__Task description__
State the number of lines that hold "pyautogui" in the records below, with no other words.
___ Dataset records
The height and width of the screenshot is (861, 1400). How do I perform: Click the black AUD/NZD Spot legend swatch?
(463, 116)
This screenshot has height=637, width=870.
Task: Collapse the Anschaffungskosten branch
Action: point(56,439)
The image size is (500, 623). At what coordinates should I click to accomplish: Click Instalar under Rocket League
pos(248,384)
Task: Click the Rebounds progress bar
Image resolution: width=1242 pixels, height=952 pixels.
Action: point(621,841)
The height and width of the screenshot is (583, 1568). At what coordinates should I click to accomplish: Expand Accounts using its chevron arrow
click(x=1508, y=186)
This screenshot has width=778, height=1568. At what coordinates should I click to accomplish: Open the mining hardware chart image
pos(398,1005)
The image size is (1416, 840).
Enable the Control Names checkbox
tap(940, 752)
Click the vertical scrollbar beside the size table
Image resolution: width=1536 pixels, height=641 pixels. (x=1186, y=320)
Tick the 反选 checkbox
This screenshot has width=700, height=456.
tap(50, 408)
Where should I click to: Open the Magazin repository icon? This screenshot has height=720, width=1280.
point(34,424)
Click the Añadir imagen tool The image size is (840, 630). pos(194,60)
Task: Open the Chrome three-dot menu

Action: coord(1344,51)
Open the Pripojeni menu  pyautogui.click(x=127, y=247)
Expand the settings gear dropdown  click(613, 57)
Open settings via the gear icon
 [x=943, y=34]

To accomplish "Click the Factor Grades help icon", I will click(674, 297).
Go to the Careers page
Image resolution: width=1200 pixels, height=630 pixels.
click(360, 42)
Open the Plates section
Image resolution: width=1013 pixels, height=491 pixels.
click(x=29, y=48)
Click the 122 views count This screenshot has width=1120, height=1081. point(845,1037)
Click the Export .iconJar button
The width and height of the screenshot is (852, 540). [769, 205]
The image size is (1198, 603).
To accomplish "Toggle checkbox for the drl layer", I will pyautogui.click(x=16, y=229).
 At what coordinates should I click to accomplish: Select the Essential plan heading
______
__Solution to the exercise__
2